JM Cellars 2008 chardonnay

Another WAwineman classic, 1st posted on September 10, 2009:

Neiman-Marcus has been described by one VP as “very organic.” A Marni raccoon-fur vest at $2160? I knew “organic” meant paying a little more, but just who the heck buys this stuff? What is going on in Turkey these days? Nine women were tricked into a “reality show” that turned out to be a nudity show and a woman must wait for her sentencing for chopping off some dude’s man-piece, until the re-attached unit appears to function. And in wine news, some bloke paid almost $7000 for a bottle of 1957 Penfolds Grange St. Henri shiraz. That wine was meant to be drunk like a “Two Vines” or a “Melange”. Crazy wine folks with too much money!

JM Cellars sits on prime “Bramble Bump” hillside adjacent to that unknown winery called Chateau Ste. Michelle. Owners John and Peggy Bigelow began their pursuit of winemaking in their Seattle home as “garagistes” back in 1998, with only 100 cases of wine “for their own enjoyment.” And I thought I drank a lot of wine! John, then a software executive, took courses at UC-Davis and spent one crush period with winemakers Mike Januik, Charlie Hoppes and Holly Turner before starting their winery. Their first vintage was a 1999 “Tre Fanciulli”. John temporarily returned to the software world until 2006 when JM Cellars could stand on its own and the rest is history.

JM Cellars was a tough nut to crack by this weekend wino since the tasting room was only open on the first Saturday of each month, as I recall. Plus, although it sits next to CSM, the land is basically a sculpted forest on a private residence. Hard to find, but once there, just start thinking Arboretum with very limited parking and that’s the picture of JM Cellars. I once took a flop at the bottom of a trail leading to a dammed pond after a tasting and barrel room tour and when I looked up, all I could see was trees laughing at my foolishness. Definitely a unique place to sample delicious wines.

Tonight’s partners in food were Wheat Thins regular and Parmesan/basil, along with the usual Beecher’s Smoked Flagship and kettle corn. Key word to describe this wine is elegant. Only 15% new French oak was used and aged for 8 months. Really, nothing but soft fruit stands out in this well-balanced wine. Chardonnay haters, you ABC folks, this is the one bottle that will convert you back.

Color: straw, Nose: wildflowers, orange blossoms, Yakima peaches. Mouthfeel: moderate, warming presence. Flavors: peach, pear, dash of apricot, slice of green apple, melon. Missing: creamy, buttery, oaky. Tail trail: 5 seconds.

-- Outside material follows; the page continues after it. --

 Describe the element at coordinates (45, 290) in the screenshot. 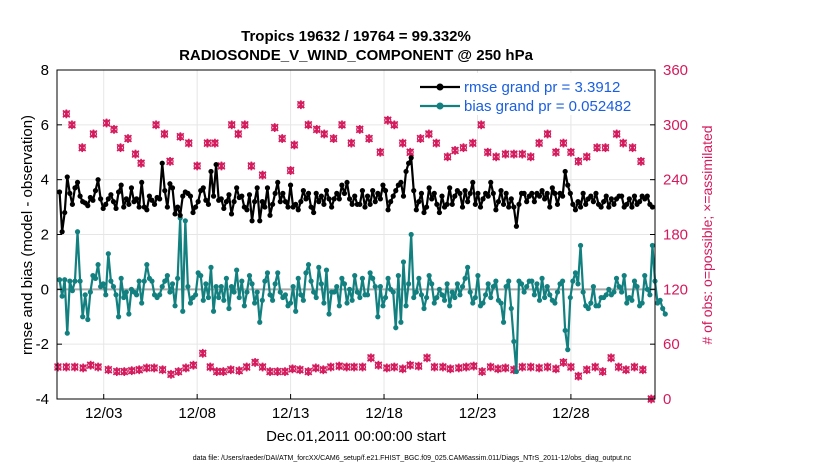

Columbia Valley AVA. The grapes were sourced from Conner Lee Vineyard (60%), home to my other favorite chards from Buty, Abeja, and Mark Ryan; and Lewis Vineyard (40%), home to another favorite chard by Dunham Cellars.  282 cases. Alcohol: 14.1%. Rated: 95. Value: $34.20. Paid: $27. Is it just me, or am I slugging through some damn excellent wines lately? This is WAwineman…uncorked, uneducated but not uncouth.